EXCERPTED DATA below:

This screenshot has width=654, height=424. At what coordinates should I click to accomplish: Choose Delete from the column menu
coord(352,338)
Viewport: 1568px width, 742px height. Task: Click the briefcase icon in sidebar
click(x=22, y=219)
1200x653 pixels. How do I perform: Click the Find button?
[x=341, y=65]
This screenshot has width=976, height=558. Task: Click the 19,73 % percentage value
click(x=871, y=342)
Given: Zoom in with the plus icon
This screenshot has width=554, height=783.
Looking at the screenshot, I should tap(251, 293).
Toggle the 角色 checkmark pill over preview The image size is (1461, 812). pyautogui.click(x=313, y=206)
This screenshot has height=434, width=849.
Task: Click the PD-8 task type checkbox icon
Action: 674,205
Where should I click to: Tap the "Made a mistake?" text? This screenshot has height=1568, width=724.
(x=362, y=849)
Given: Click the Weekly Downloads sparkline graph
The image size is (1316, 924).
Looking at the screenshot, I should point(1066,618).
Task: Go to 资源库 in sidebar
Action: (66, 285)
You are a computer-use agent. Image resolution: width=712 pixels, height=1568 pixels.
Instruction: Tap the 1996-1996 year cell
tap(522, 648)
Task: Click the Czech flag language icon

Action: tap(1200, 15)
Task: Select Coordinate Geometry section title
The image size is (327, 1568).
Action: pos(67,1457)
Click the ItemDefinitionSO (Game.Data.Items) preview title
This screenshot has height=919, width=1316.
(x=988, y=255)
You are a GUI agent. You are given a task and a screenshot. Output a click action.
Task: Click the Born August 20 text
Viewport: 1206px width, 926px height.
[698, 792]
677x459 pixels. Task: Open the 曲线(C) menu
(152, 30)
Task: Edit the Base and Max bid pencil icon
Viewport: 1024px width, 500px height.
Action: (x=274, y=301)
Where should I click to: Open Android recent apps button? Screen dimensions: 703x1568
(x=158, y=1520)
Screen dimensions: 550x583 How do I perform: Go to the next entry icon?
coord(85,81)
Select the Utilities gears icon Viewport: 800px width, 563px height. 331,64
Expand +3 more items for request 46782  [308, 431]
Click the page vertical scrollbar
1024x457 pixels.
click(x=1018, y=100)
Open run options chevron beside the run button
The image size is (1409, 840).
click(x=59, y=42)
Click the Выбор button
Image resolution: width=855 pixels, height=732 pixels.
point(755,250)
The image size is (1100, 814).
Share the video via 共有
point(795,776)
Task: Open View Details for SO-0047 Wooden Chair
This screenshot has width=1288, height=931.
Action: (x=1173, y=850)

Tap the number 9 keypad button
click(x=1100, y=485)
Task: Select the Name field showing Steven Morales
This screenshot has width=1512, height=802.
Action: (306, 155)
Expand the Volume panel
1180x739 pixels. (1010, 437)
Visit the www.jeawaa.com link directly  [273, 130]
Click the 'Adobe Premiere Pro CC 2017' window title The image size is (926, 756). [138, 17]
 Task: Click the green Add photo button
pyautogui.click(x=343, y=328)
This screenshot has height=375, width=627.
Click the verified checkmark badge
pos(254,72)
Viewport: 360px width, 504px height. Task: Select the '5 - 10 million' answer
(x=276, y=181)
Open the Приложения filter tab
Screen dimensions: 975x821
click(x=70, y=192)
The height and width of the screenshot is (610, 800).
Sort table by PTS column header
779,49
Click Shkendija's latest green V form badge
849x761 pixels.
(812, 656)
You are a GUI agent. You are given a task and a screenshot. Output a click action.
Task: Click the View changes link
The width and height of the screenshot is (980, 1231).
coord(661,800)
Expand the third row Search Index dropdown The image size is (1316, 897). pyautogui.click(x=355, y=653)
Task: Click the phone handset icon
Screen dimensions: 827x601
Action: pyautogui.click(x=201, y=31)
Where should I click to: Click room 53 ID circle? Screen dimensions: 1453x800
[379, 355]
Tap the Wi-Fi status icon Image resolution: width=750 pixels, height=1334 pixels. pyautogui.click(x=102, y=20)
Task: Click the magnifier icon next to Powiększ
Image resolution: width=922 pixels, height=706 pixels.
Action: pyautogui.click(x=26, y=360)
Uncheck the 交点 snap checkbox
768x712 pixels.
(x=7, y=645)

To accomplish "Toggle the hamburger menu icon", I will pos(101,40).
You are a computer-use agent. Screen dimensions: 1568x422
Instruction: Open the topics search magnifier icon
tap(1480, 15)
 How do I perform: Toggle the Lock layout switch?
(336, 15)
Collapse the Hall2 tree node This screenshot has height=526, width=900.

End of EXCERPTED DATA.

WORK INSTRUCTIONS
Please give back, exactly as it stands above, the stretch from the line with "This screenshot has width=1288, height=931." through the line with "Visit the www.jeawaa.com", and no line outside it.

WRITTEN SOLUTION
This screenshot has width=1288, height=931.
Action: (x=1173, y=850)

Tap the number 9 keypad button
click(x=1100, y=485)
Task: Select the Name field showing Steven Morales
This screenshot has width=1512, height=802.
Action: (306, 155)
Expand the Volume panel
1180x739 pixels. (1010, 437)
Visit the www.jeawaa.com link directly  [273, 130]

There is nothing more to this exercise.